Task brief
Produce a verbatim transcript of the entries below, excluding pictures.

═══

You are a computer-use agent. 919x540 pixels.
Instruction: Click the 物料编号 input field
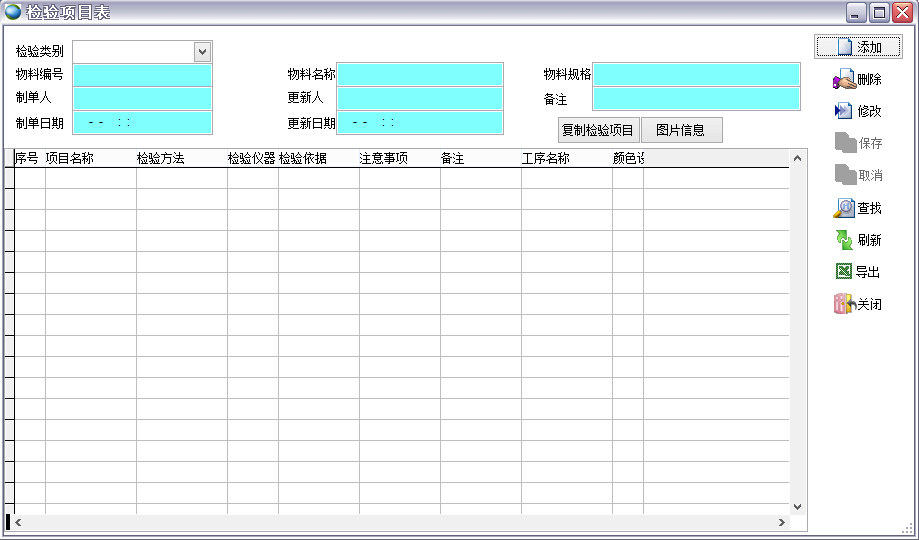142,75
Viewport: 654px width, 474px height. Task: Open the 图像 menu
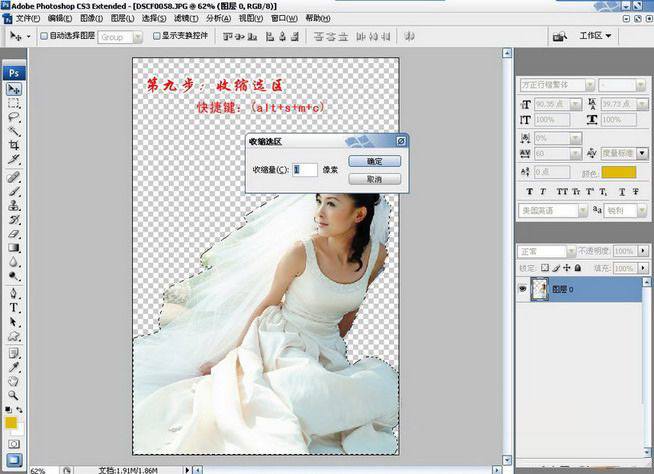point(89,18)
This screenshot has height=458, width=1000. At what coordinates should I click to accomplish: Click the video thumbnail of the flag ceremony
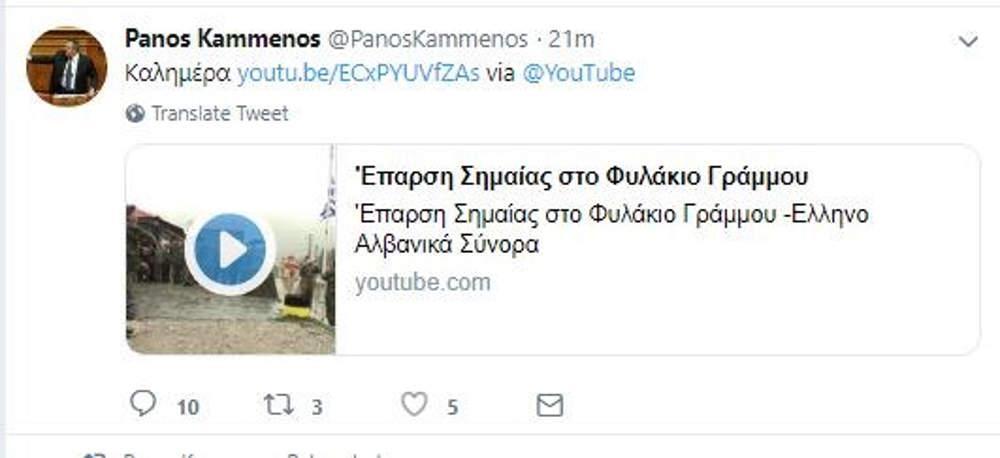tap(230, 249)
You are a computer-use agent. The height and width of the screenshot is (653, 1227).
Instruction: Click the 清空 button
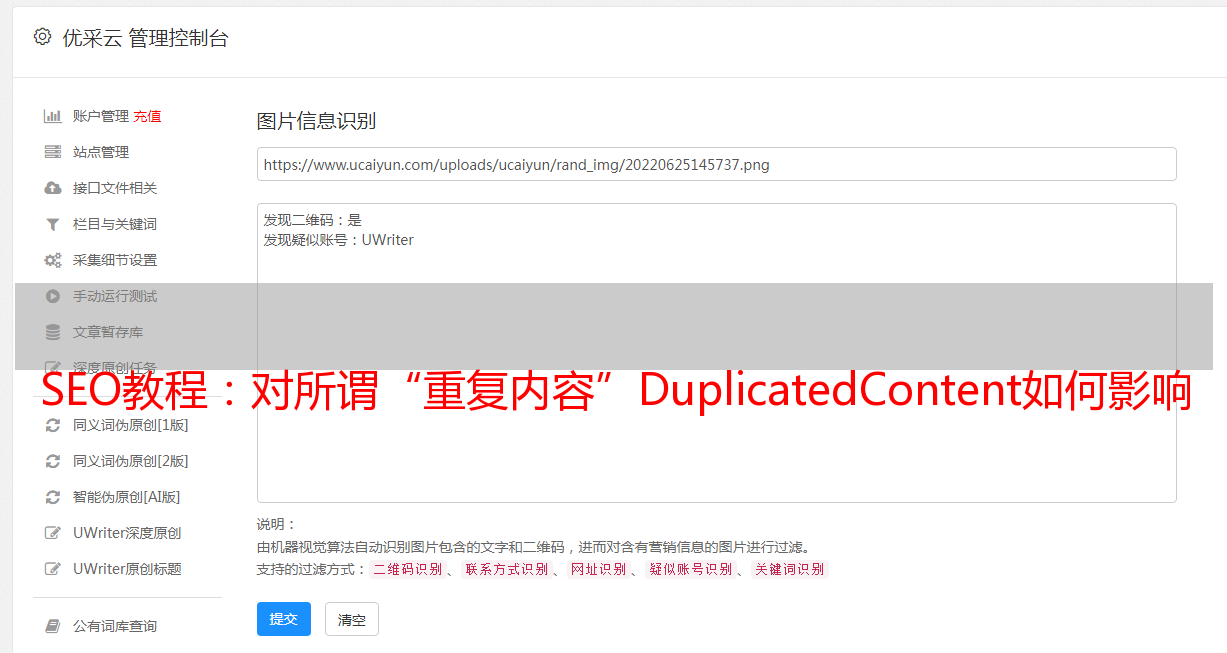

═══

Output below
You are a computer-use agent. 919x540 pixels.
Instruction: Click the 物料编号 input field
142,75
Viewport: 654px width, 474px height. Task: Open the 图像 menu
point(89,18)
This screenshot has height=458, width=1000. At what coordinates should I click to accomplish: Click the video thumbnail of the flag ceremony
tap(230, 249)
You are a computer-use agent. The height and width of the screenshot is (653, 1227).
Instruction: Click the 清空 button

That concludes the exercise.